Recommended viewing: Photograph 51 at Central Square Theatre.
It’s a quick 90-minute (pee first, no intermission) play by Anna Ziegler that tracks the period in 1951-53 leading up to the publication of Watson & Crick’s paper on the structure of DNA. I feel like most people by now were at least taught the basics of the story – a number of labs were working out the structure of DNA, but Watson and Crick got there first and shared the Nobel prize with Maurice Wilkins. This prize completely left out Rosalind Franklin, who did most of the x-ray crystallography that eventually proved out the model.
image from centralsquaretheatre.org
It’s a clear injustice, amplified by the fact that Dr. Franklin died of ovarian cancer shortly after Watson and Crick’s paper was published. Despite this, Rosalind Franklin is far from a sympathetic character. She’s actually fairly horrible. The male characters repeatedly insist that they’ve been nothing but “nice” and have done all the appropriate things that “women always like” but she remains hostile and defensive.
Of course it’s clear that acting like a woman isn’t an option – the men have no real regard or respect for any other women in the play, all of whom exist only referentially in vague off-stage locations.

DESCRIPTION OF THE TASK
In the text on Photograph 51, who shared the Nobel prize with Watson and Crick?

DATA EXTRACTS
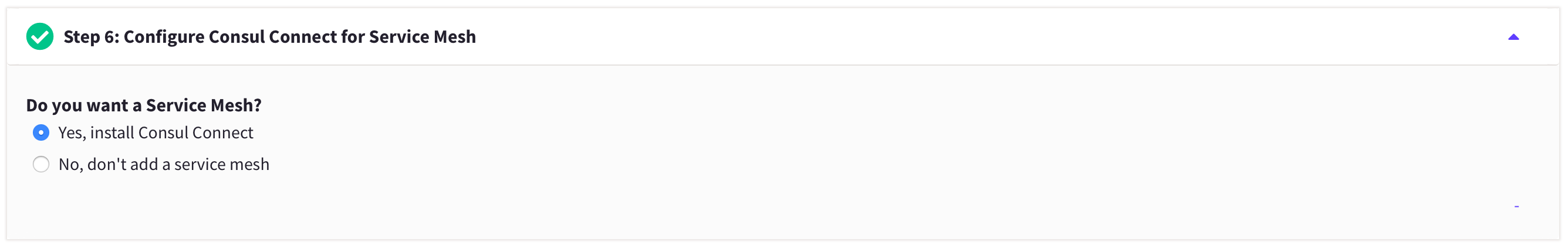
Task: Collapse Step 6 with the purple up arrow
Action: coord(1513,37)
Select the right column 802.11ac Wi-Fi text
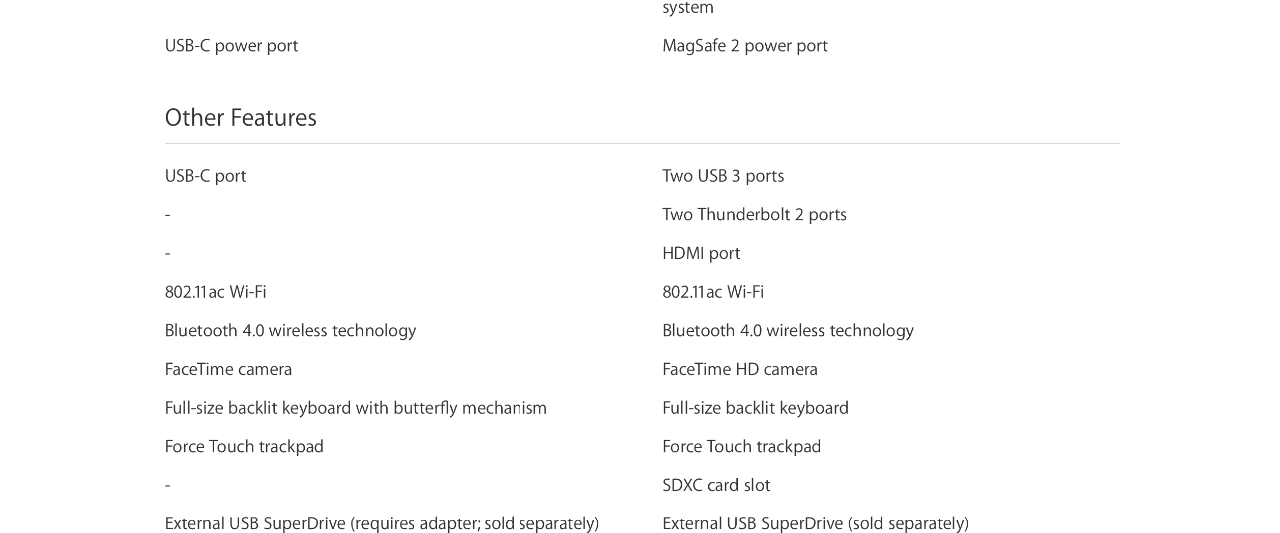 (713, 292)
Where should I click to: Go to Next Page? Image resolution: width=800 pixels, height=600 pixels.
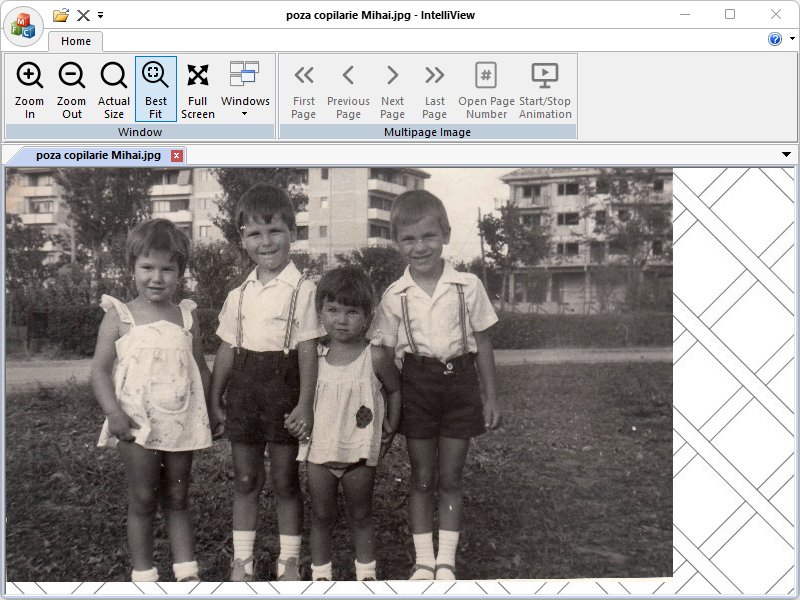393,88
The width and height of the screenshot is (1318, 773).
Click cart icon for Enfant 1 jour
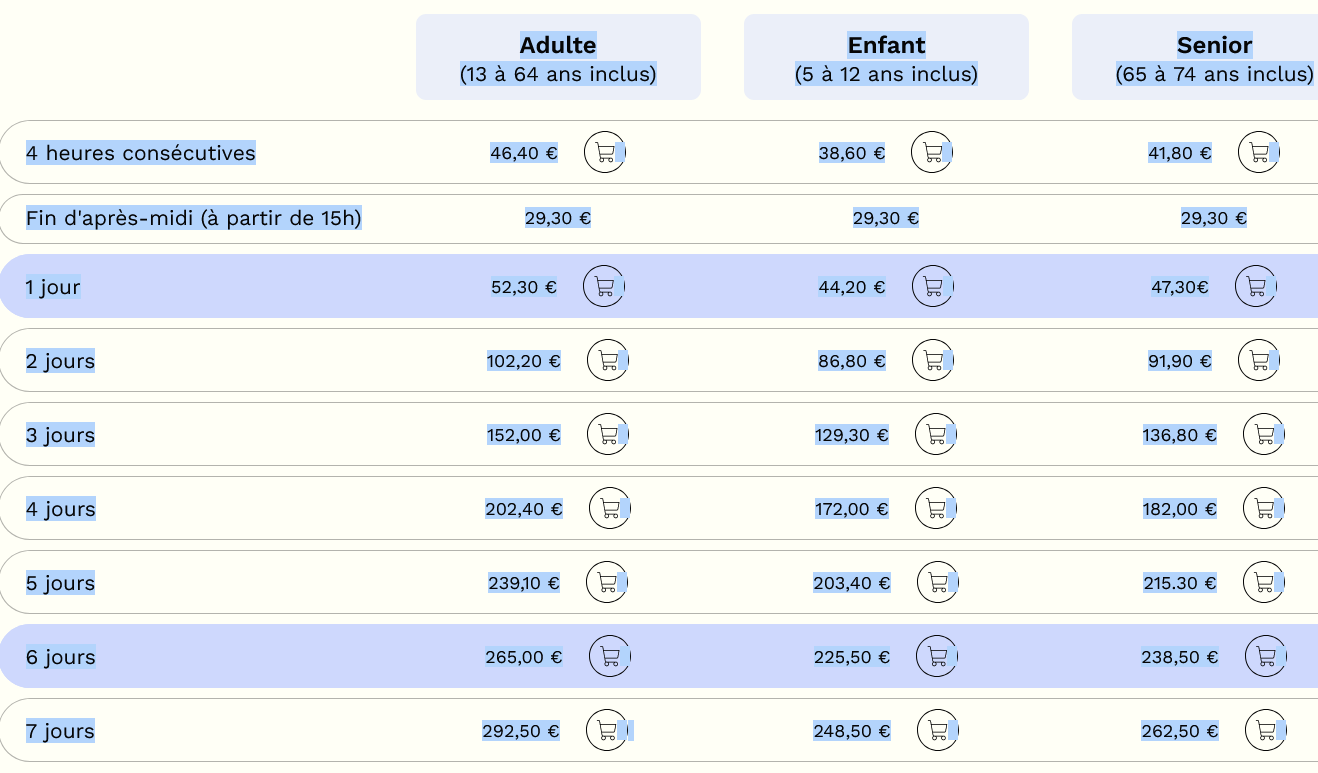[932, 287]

ANSWER SPACE
Maurice Wilkins